Stored items:

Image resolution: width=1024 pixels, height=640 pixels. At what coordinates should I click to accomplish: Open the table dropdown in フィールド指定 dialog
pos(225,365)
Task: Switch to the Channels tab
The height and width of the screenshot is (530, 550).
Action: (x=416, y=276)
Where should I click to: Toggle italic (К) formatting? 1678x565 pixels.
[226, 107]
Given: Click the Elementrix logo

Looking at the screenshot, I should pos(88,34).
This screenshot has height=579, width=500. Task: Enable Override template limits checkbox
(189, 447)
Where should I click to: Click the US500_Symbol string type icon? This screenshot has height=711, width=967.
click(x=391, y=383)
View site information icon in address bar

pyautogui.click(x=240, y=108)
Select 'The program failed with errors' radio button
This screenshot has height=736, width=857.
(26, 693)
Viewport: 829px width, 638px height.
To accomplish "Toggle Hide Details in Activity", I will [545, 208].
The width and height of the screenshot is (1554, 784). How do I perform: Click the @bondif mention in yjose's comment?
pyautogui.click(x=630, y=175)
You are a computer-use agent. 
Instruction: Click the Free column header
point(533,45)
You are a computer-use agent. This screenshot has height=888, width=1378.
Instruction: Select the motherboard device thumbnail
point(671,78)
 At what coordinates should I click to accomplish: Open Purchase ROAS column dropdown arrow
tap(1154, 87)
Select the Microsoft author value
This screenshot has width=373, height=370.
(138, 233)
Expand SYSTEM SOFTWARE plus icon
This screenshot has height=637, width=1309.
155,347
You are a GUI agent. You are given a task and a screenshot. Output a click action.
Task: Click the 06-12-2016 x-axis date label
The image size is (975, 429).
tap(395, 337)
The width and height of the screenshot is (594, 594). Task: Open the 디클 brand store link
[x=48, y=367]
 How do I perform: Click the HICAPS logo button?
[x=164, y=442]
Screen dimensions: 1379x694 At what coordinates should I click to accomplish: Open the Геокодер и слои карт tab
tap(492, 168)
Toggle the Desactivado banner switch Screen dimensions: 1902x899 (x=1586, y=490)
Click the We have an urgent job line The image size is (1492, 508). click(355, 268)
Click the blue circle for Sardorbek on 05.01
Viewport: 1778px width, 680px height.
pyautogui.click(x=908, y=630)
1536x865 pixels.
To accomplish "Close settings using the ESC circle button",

ASSIGNED TASK. Once you have read the records, write every one of them out again exactly.

ANSWER TO THE PROBLEM.
Image resolution: width=1024 pixels, height=640 pixels. At what coordinates should I click to accomplish: Open the table dropdown in フィールド指定 dialog
pos(225,365)
Task: Switch to the Channels tab
The height and width of the screenshot is (530, 550).
Action: (x=416, y=276)
Where should I click to: Toggle italic (К) formatting? 1678x565 pixels.
[226, 107]
Given: Click the Elementrix logo

Looking at the screenshot, I should pos(88,34).
This screenshot has height=579, width=500. Task: Enable Override template limits checkbox
(189, 447)
Where should I click to: Click the US500_Symbol string type icon? This screenshot has height=711, width=967.
click(x=391, y=383)
View site information icon in address bar

pyautogui.click(x=240, y=108)
Select 'The program failed with errors' radio button
This screenshot has height=736, width=857.
(26, 693)
Viewport: 829px width, 638px height.
To accomplish "Toggle Hide Details in Activity", I will [545, 208].
The width and height of the screenshot is (1554, 784). How do I perform: Click the @bondif mention in yjose's comment?
pyautogui.click(x=630, y=175)
You are a computer-use agent. 
Instruction: Click the Free column header
point(533,45)
You are a computer-use agent. This screenshot has height=888, width=1378.
Instruction: Select the motherboard device thumbnail
point(671,78)
 At what coordinates should I click to accomplish: Open Purchase ROAS column dropdown arrow
tap(1154, 87)
Select the Microsoft author value
This screenshot has width=373, height=370.
(138, 233)
Expand SYSTEM SOFTWARE plus icon
This screenshot has height=637, width=1309.
155,347
You are a GUI agent. You are given a task and a screenshot. Output a click action.
Task: Click the 06-12-2016 x-axis date label
The image size is (975, 429).
tap(395, 337)
The width and height of the screenshot is (594, 594). Task: Open the 디클 brand store link
[x=48, y=367]
 How do I perform: Click the HICAPS logo button?
[x=164, y=442]
Screen dimensions: 1379x694 At what coordinates should I click to accomplish: Open the Геокодер и слои карт tab
tap(492, 168)
Toggle the Desactivado banner switch Screen dimensions: 1902x899 (x=1586, y=490)
Click the We have an urgent job line The image size is (1492, 508). click(355, 268)
Click the blue circle for Sardorbek on 05.01
Viewport: 1778px width, 680px height.
pyautogui.click(x=908, y=630)
1536x865 pixels.
To accomplish "Close settings using the ESC circle button",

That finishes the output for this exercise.